Food Preservation Science Volume 43, Issue 2

Effects of Lipids and the Interactions among Soybean Protein-lipid of Yuba-Films Formation

　To improve quality and production efficiency of yuba films, this study aimed to clarify the mechanism underlying the formation of yuba films, by investigating the effects of lipids and elucidating the molecular interaction between proteins and lipids. A thin film with dense structure was produced after heating soybean protein isolate (SPI) solution, whereas a thick film with a porous structure was formed upon heating soybean milk, and SPI solution with added soybean oil, indicating that lipids are indispensable to the formation of yuba films. FT-IR imaging demonstrated the distribution of lipids as oil bodies in the protein phase of the yuba films. Analysis of structural proteins by diagonal two-dimensional electrophoresis (D-2DE) identified a specific 17-kDa protein in the yuba films, which was identified to be oleosin 1-like by LC/MS/MS. This lipophilic protein is known to have a cysteine residue. The existence of oleosin in the yuba films suggested the presence of disulfide (SS) bonds in polymers formed by oleosin with β-conglycinin (β-GCα), β-conglycinin (β-GCα′) and glycinin acidic (GA), and with GA and glycinin basic (GB) protein subunits. These proteins and oil bodies polymerize to form an aggregate and form the structural framework of yuba films.

Color, Texture, Mineral, Volatile Components, and Shape of Naturally Occurring Uppurui Nori (Porphyra pseudolinearis)
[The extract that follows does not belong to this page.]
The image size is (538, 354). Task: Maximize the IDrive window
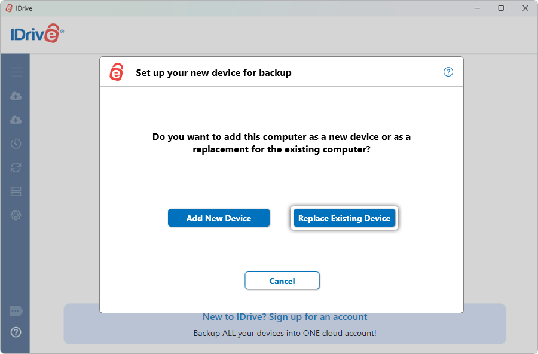501,8
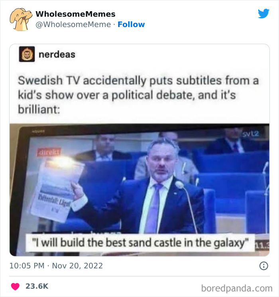
Task: Open the nerdeas username
Action: (57, 54)
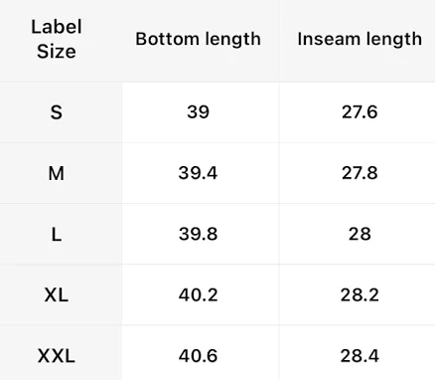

　To characterize naturally occurring Uppurui nori (Porphyra pseudolinearis), we examined its color, volatile components, texture, and mineral content in comparison with cultured Uppurui nori, Susabi nori (Pyropia yezoensis) and commercial Asakusa nori (Porphyra tenera) with which, the Japanese are very familiar. We found that naturally occurring Uppurui nori is rich in volatile components and minerals such as Na, Ca, and Fe. It is highly chewy while eating and dark black in color compared to cultured Uppurui nori, Susabi nori, and commercial Asakusa nori. Uppurui nori's ductile and chewy texture is affected by its water content and thickness.
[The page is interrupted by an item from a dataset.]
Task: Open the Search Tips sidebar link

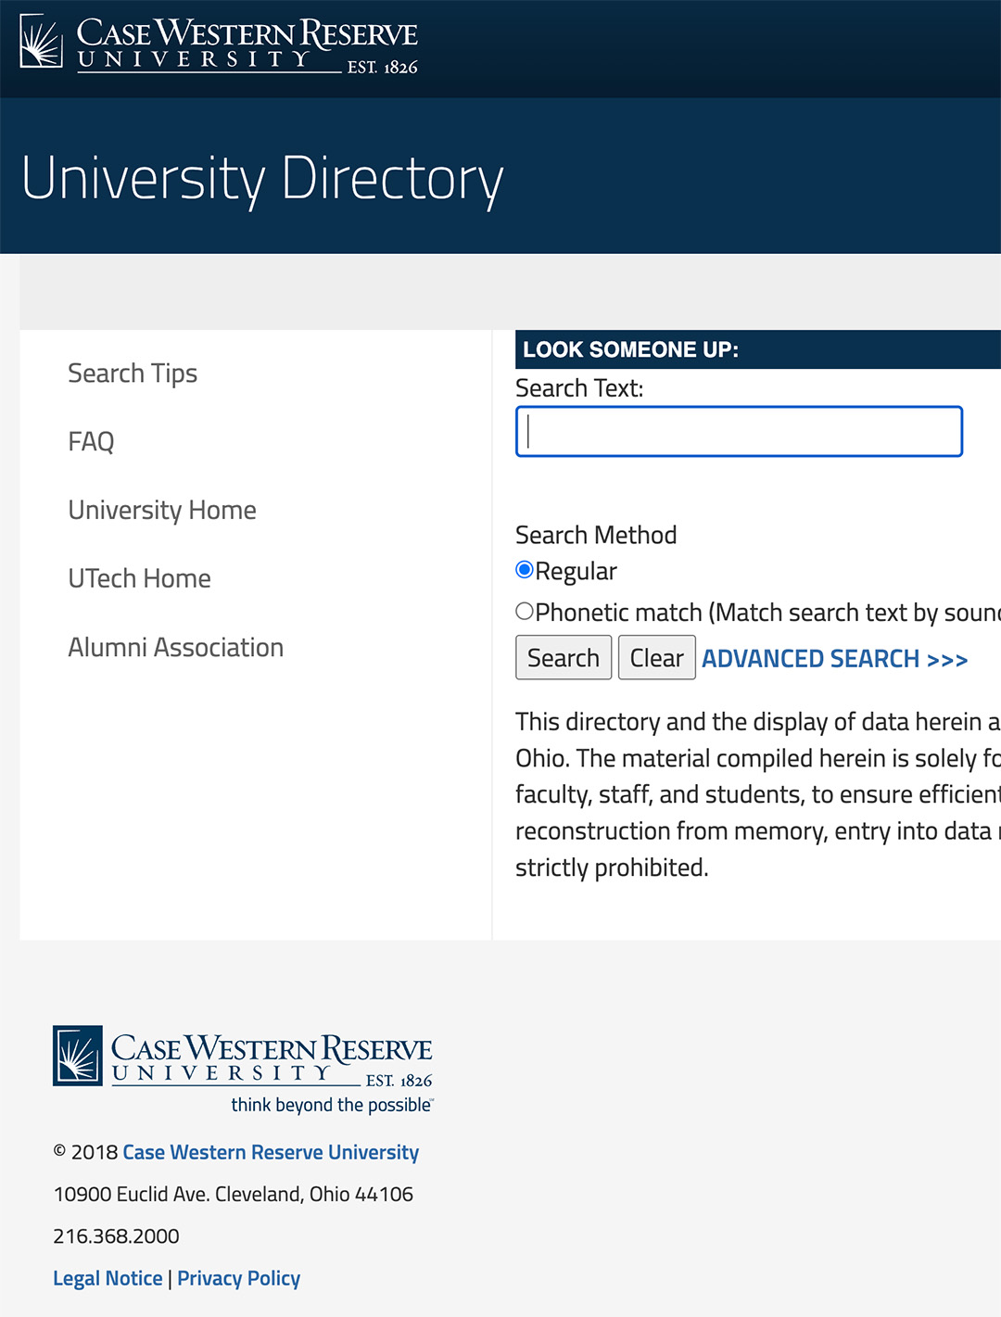Action: pos(133,374)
Effects of Proteins and Lipids of Rice Starch on Gelatinization and Viscosity

　We examined the effects of components of starch surface granule (included lipids and proteins) on the gelatinization and viscosity properties of rice starch. In water absorbing and solubility test, lipids and proteins inhibited the water absorption power and solubility of starch granule. There effect was stronger for proteins than lipids. The viscosity profile showed that lipids and proteins in the starch granule increased pasting temperature of starch granule. In addition, proteins decreased swelling power of starch granule. The viscosity behavior of gelatinized starch paste showed lipids and proteins promoted retrogradation of starch. These data were suggested promotion of retrogradation of starch was due to interaction with hydrophobicity protein such as glutelin and prolamiin in the rice starch granule. These data were suggested component of starch granule such as lipids and proteins are also significant in determining the characteristics of starch granules. It can be valuable in developing novel technologies for starch processing.
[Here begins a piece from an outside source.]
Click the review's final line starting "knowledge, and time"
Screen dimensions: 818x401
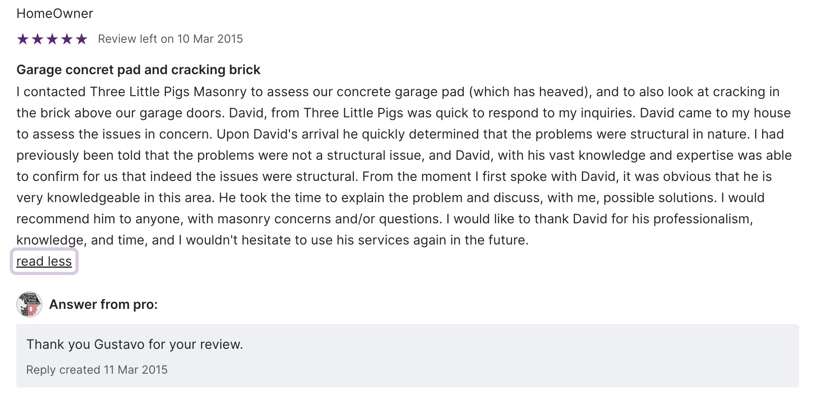[272, 240]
Discriminating between Pithy and Non-pithy 'Mizu-nasu' Eggplant Fruit by Visible or Near-infrared Spectroscopy

　We assessed the applicability of an X-ray transmission imaging system and visible or near-infrared spectroscopy for discriminating between pithy and non-pithy 'Mizu-nasu' eggplant fruits. We determined that the X-ray transmission imaging system was not appropriate. Visible or near-infrared spectroscopy was considered suitable for discriminating between pithy and non-pithy fruits. The second derivative values of the absorbances at 712 and 832 nm were applied to the discriminant in a multivariable analysis. The discriminant was as follows: Z＝－1067×D2 (712 nm)－72900×D2 (832 nm)－3.793. Eggplant fruits were harvested from plants cultivated under the same growth conditions as those used to grow plants for developing the discriminant. The harvested samples were examined for the presence of a fruit pith cavity, and the discriminant was evaluated to assess the applicability of the method. The accuracy of the discrimination between pithy and non-pithy fruits was 92%. This finding suggests that the proposed discriminant is suitable for distinguishing between normal and pithy 'Mizu-nasu' eggplant fruits.